Todo ello, naturalmente, con la aprobación del presidente del Gobierno. Pues, en caso contrario, este lo habría desautorizado, propuesto su cese a Su Majestad el Rey o, más sencillo y evidente, dichas medidas no se habrían aprobado en el Consejo de Ministros.
Expuesto de forma esquemática, el Gobierno Sánchez-Iglesias, y, por acción u omisión, la mayoría parlamentaria que lo sustenta, ha optado por subvencionar la venidera e inevitable ruina nacional con cargo aparentemente al Estado; pues, en verdad, ha señalado los bienes y derechos de los propietarios, operadores y ahorro privados como fuente inmediata, mediata y casi única de nutrición de sus medidas. Es decir —y sin que me pueda detener ahora a comentar el latrocinio que ello supone, dada la limitación de espacio en un artículo de estas características—, arruinando los rescoldos que podrían cimentar la recuperación, hasta hacer que todos los españoles acabemos siendo menos ciudadanos que deudores subsidiados —¡con nuestro propio patrimonio!— del Estado. Y toda esta sustracción de la riqueza nacional de los ciudadanos, el alto cargo del Gobierno citado en primer lugar ha pretendido apoyarlo en el artículo 128 de la Constitución.
Pero la Constitución es un todo. No se puede tomar la parte que convenga e ignorar la que perjudique o no se ajuste a los deseos y aspiraciones de un particular o grupo. La Constitución establece y ampara un modelo económico abierto y flexible («economía social de mercado», «economía mixta de mercado»), que permite gobernar a fuerzas ideológicas distintas, sin necesidad de derogarla. Reconoce la regulación pública; pero no de cualquier clase, y mucho menos una intervención despótica en ninguna circunstancia. La libertad es la regla y los límites son la excepción.
No es posible entender de forma correcta el artículo 128 (Título VII), sin los artículos 33 (apartados 2 y 3, función social de la propiedad privada y expropiación forzosa) y 38 (libertad de empresa en una economía de mercado como principio y protección de esta por los poderes públicos en función de la economía general). Ni tampoco olvidando que estos, al hallarse entre los derechos fundamentales (Título I), gozan de prevalencia indiscutible sobre lo dispuesto en el 128.

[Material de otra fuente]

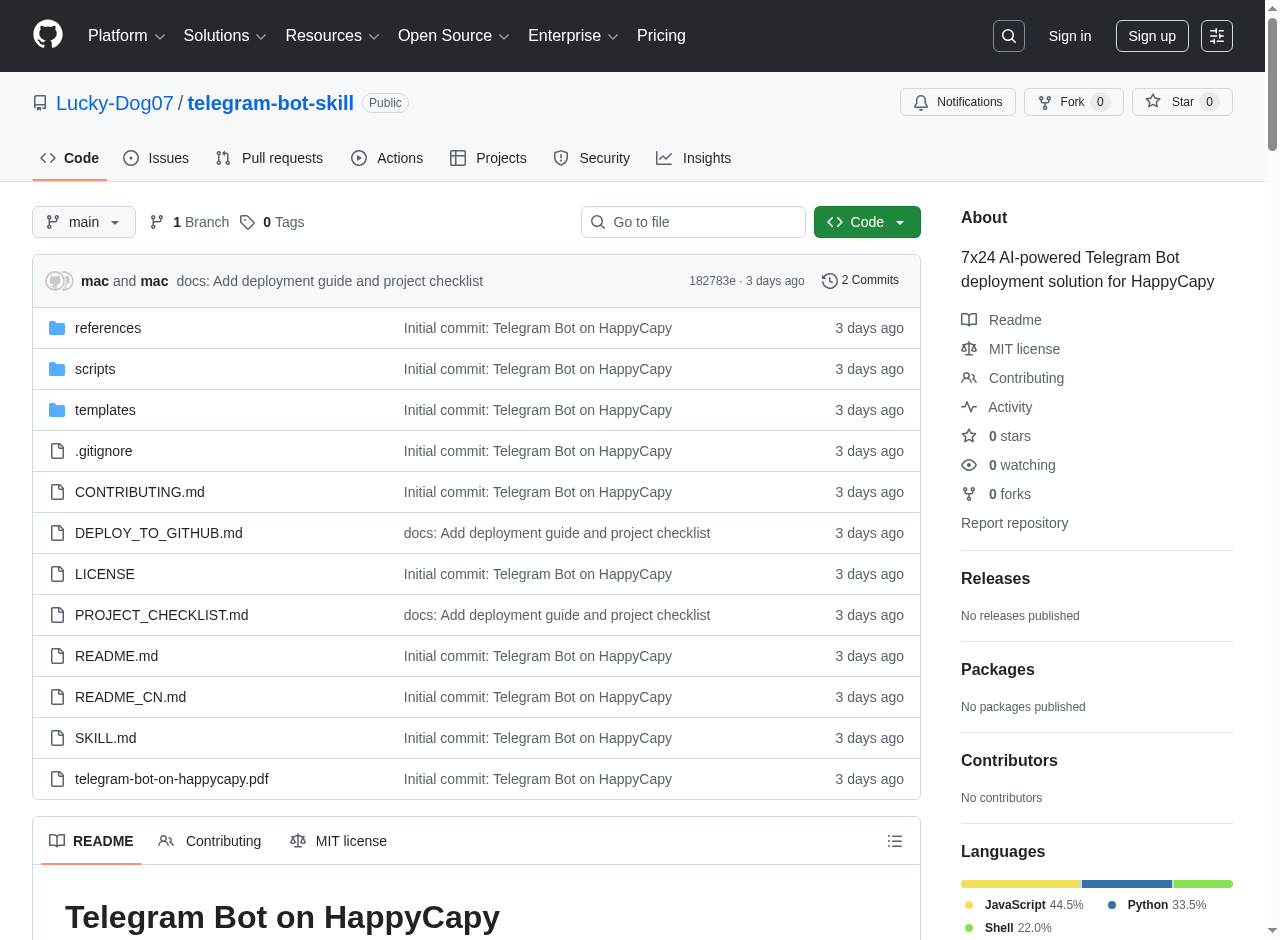Click the JavaScript segment of the language bar
The image size is (1280, 940).
(x=1020, y=883)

Así, que «toda la riqueza del país en sus distintas formas y sea cual fuere su titularidad está subordinada al interés general» (128.1) implica que no solo se ha de justificar la utilidad pública o interés social para privar a alguien de sus bienes y derechos, sino que hay que indemnizarlo.
La igualdad constitucional de las empresas privadas y públicas en la actividad mercantil, esto es, que no hay subsidiariedad de lo público respecto de lo privado en virtud del 128.2 («reconocimiento de la iniciativa pública en la actividad económica»), reside en la satisfacción de los intereses generales. En consecuencia, debe justificarse de forma incuestionable una intervención, más una expropiación y mucho más una nacionalización.
Como última consideración para la óptima inteligencia de la «Constitución económica», el Derecho de la Unión Europea y su jurisprudencia, sin desatender el interés general, se han manifestado reiteradamente favorables a la economía libre de mercado, la libre competencia y la libertad de circulación de personas, bienes y servicios frente a la intervención de los Estados miembros; con lo que han restringido las competencias que el artículo 128 de la Constitución otorga a los poderes públicos españoles.
Artículo publicado en el informe Reflexiones jurídicas y financieras pos-Covid-19.